Su cuantía se fija en función de los recursos económicos de los cónyuges y como compensación de la pérdida de poder adquisitivo que ha supuesto la ruptura del matrimonio para alguna de las partes -habitualmente la mujer-. Los parámetros que contempla la ley son diversos, aunque los más importantes se centran en la duración del vínculo matrimonial, el nivel de vida disfrutado durante la convivencia marital, las condiciones físicas y psicológicas de los cónyuges, la edad de cada uno de ellos en el momento de la separación, la capacidad individual para hacer frente a su mantenimiento o el nivel educativo y laboral.

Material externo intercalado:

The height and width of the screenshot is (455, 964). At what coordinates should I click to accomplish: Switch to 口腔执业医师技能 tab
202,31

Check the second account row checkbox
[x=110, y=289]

Lo deseable, como en todas aquellas cuestiones derivadas del divorcio, es alcanzar un pacto entre las partes pero, de no ser así, será un juez quien imponga la cuantía de la pensión a abonar. Llegados a este punto me gustaría hacer constar que la contradictoria interpretación jurisprudencial sobre el concepto de desequilibrio económico ha generado entre los afectados una gran inseguridad jurídica, al aplicarse soluciones distintas a casos muy parecidos. A veces prevalece la tesis objetivista (según la cual hay pensión si existe desequilibrio económico -con independencia del momento en que éste se produzca-) pero en ocasiones se aplica la tesis subjetivista (defensora de que dicho desequilibrio ha de valorarse en el momento de la crisis matrimonial).
Por otra parte, siempre que se produzcan cambios significativos en la cota de renta de los interesados cabe solicitar una modificación judicial de la cantidad a percibir e, incluso, si se dan determinadas circunstancias –como, por ejemplo, la celebración de un nuevo matrimonio por parte del beneficiario de la pensión- su suspensión definitiva.

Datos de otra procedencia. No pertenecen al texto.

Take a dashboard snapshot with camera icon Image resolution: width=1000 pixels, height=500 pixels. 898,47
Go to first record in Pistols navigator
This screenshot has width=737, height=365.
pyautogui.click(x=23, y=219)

Para concluir, conviene recordar que toda persona que deje de pagar la pensión compensatoria durante dos meses consecutivos o durante cuatro meses no consecutivos será castigado con pena de prisión de tres meses a un año o sancionado con una multa de 6 a 24 meses pero el delito sólo será perseguido si existe una denuncia previa, bien del agraviado, de su representante legal o, en caso de menores o incapaces, del Ministerio Fiscal.